Answer
(a) and (f) label the same point
(b) and (h) label the same point
(c) and (g) label the same point
(d) and (e) label the same point
Work Step by Step
Plotting $(r,\theta):$
- if $r$ is positive, then the point lies on the terminal side of $\theta$
- if $r$ is negative, then the point lies opposite the terminal side of $\theta$ (it lies on the terminal side of $\theta\pm\pi$)

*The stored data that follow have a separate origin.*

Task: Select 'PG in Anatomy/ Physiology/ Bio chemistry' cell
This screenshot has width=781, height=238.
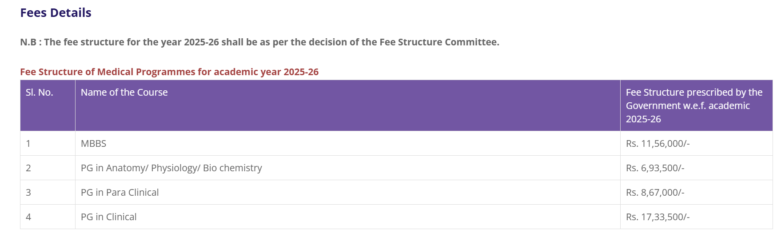Action: point(171,168)
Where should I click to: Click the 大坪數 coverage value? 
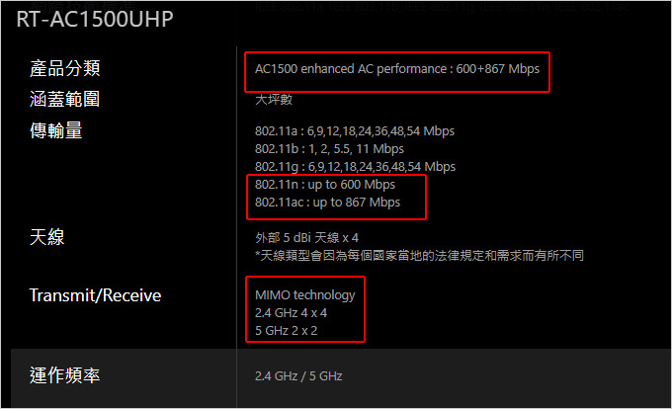click(x=274, y=100)
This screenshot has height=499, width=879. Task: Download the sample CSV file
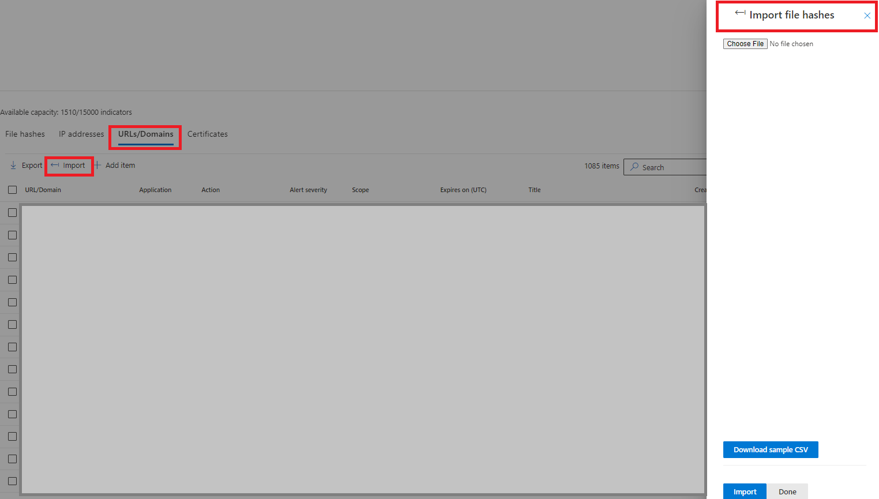(771, 449)
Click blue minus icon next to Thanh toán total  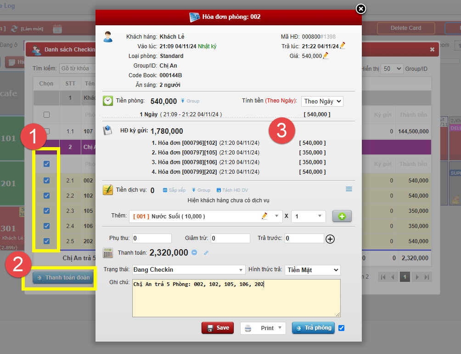pyautogui.click(x=194, y=252)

$ 2k\pi$ can be added to any angle to make terminal sides coincide.
$(a)$
Among other polar pairs representing $(-2,\pi/3):$is
$(2,\pi/3-\pi)=(2,-2\pi/3)$ ... choice ($f$)
$(b)$
Among other polar pairs representing $(2,-\pi/3):$is
$(-2,-\pi/3+\pi)=(-2,2\pi/3)$ ... choice ($h$)
$(c)$
Among other polar pairs representing $(r,\theta):$is
$(-r,\theta+\pi)$ ... choice ($g$)
$(d)$
Among other polar pairs representing $(+r,(\theta+\pi)):$ is
$(-r,(\theta+\pi)-\pi): =(-r,\theta)$ ... choice ($e$)
All choices have been paired:
(a) and (f) label the same point
(b) and (h) label the same point
(c) and (g) label the same point
(d) and (e) label the same point